Prompt
The response must be the exact lines from the line holding "Viewport: 1225px width, 980px height." through the end of the entries, with no pictures and nothing else.

[Stored data entries]

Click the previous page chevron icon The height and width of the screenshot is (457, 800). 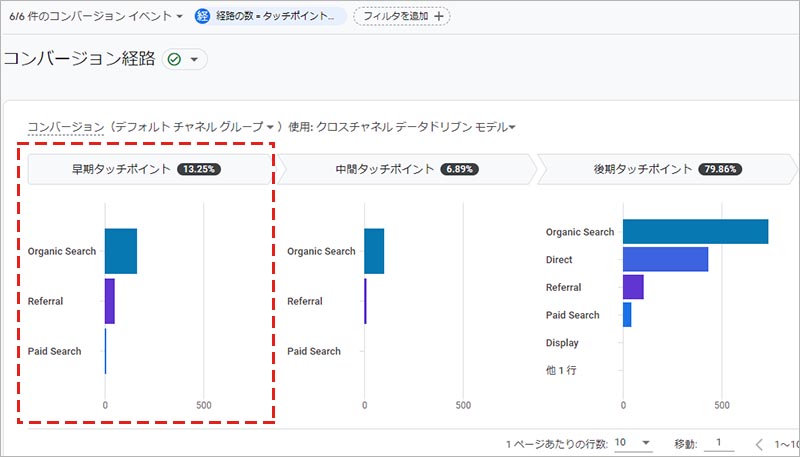pyautogui.click(x=759, y=443)
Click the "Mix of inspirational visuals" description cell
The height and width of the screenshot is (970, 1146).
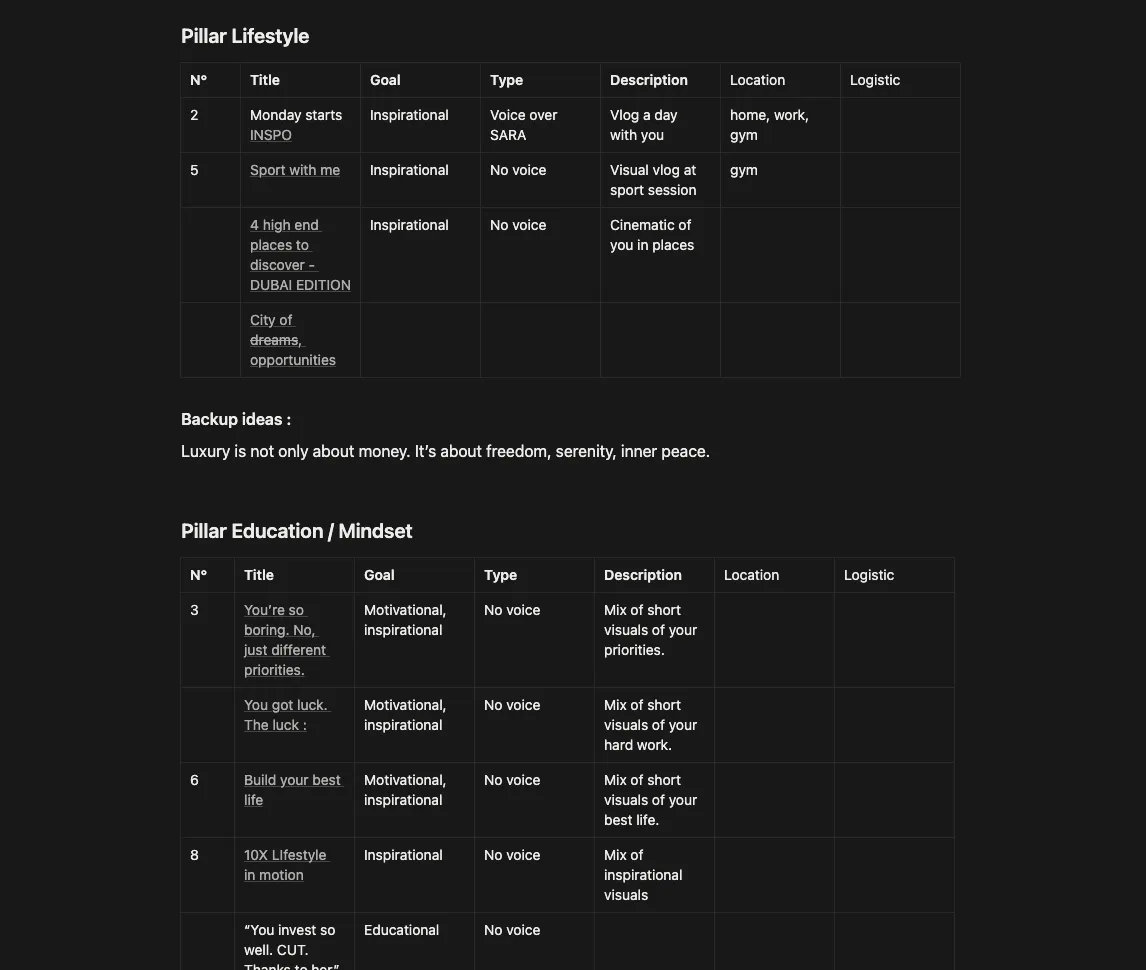643,875
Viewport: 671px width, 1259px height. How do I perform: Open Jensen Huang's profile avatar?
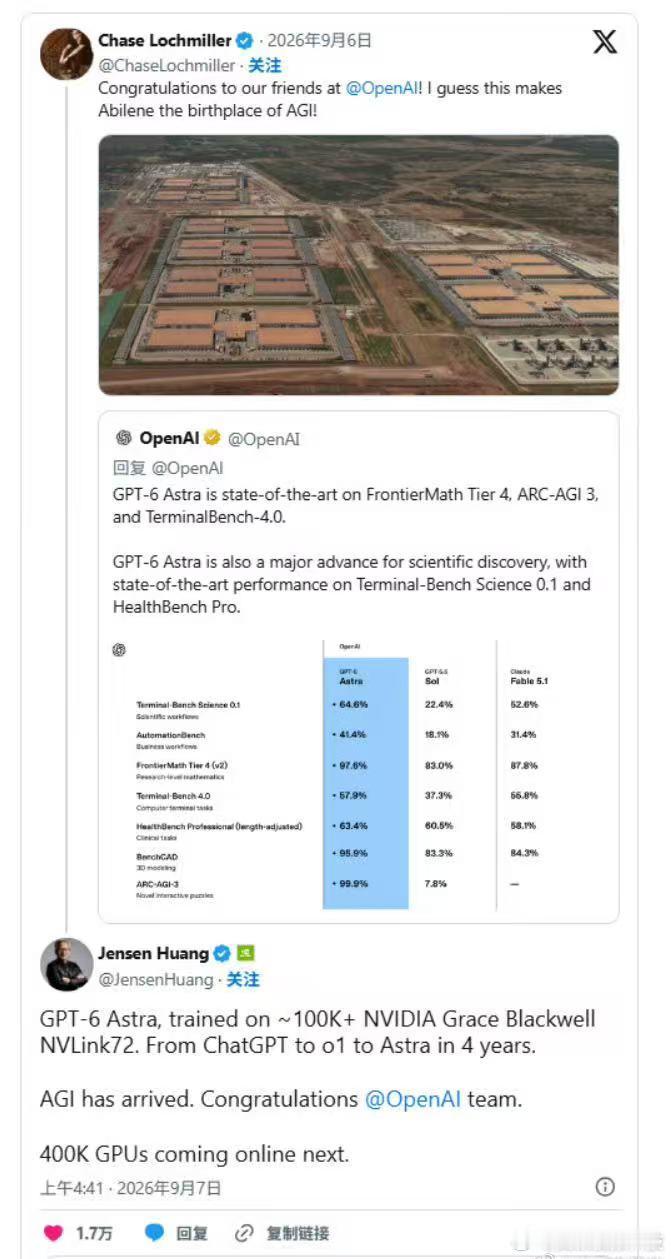click(67, 966)
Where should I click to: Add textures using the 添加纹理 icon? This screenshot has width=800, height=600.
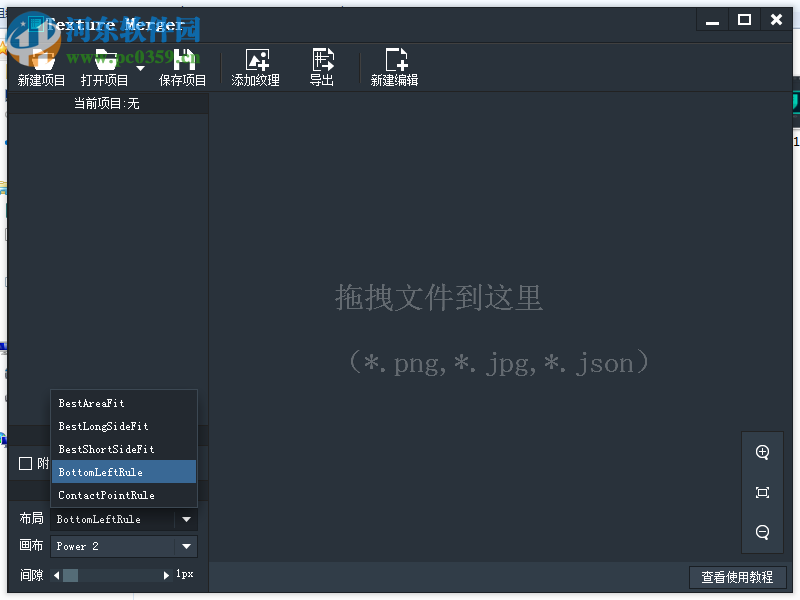point(256,60)
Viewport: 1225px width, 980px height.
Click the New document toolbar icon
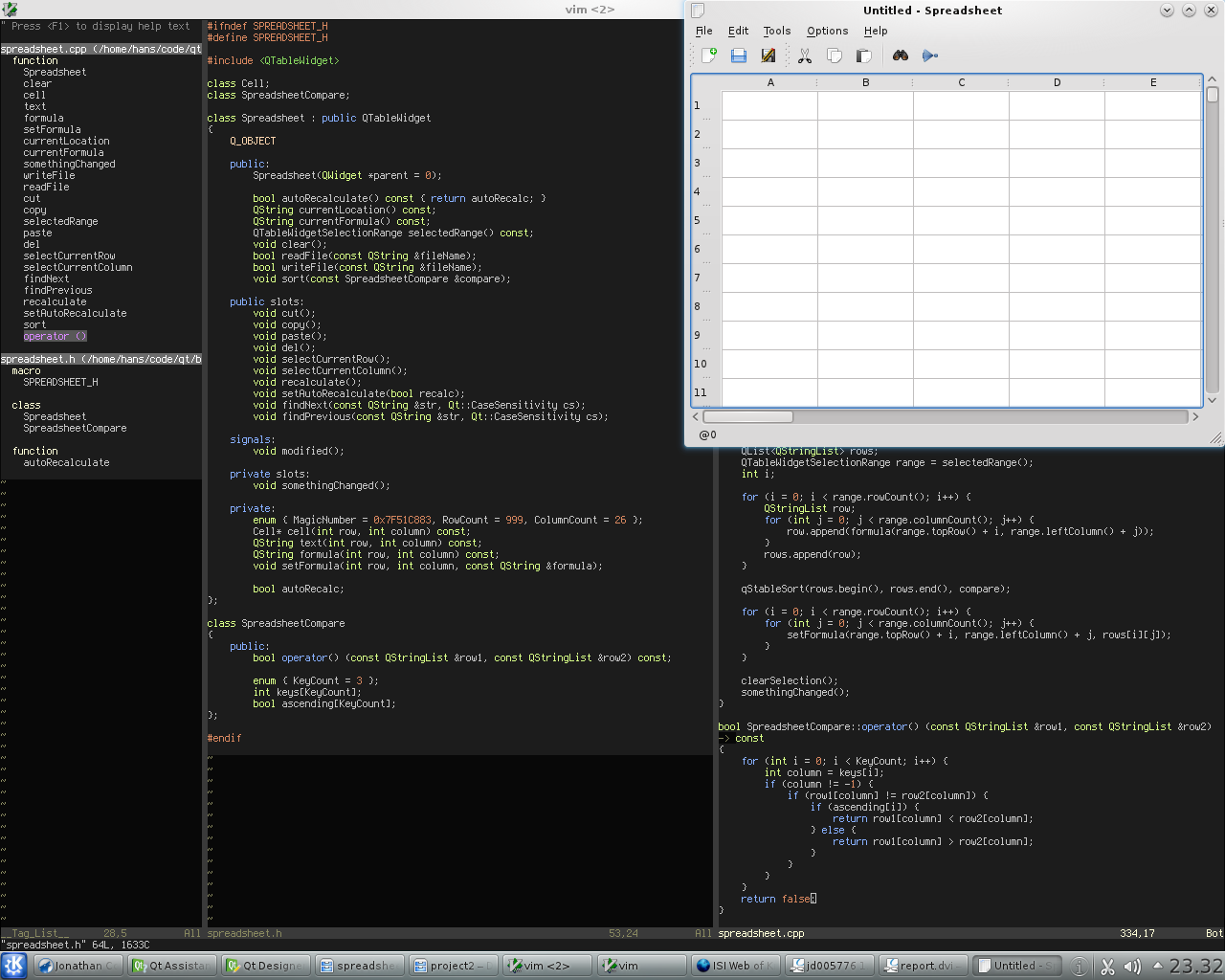pyautogui.click(x=709, y=56)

Exercise response
Viewport: 1225px width, 980px height.
Click the New document toolbar icon
pyautogui.click(x=709, y=56)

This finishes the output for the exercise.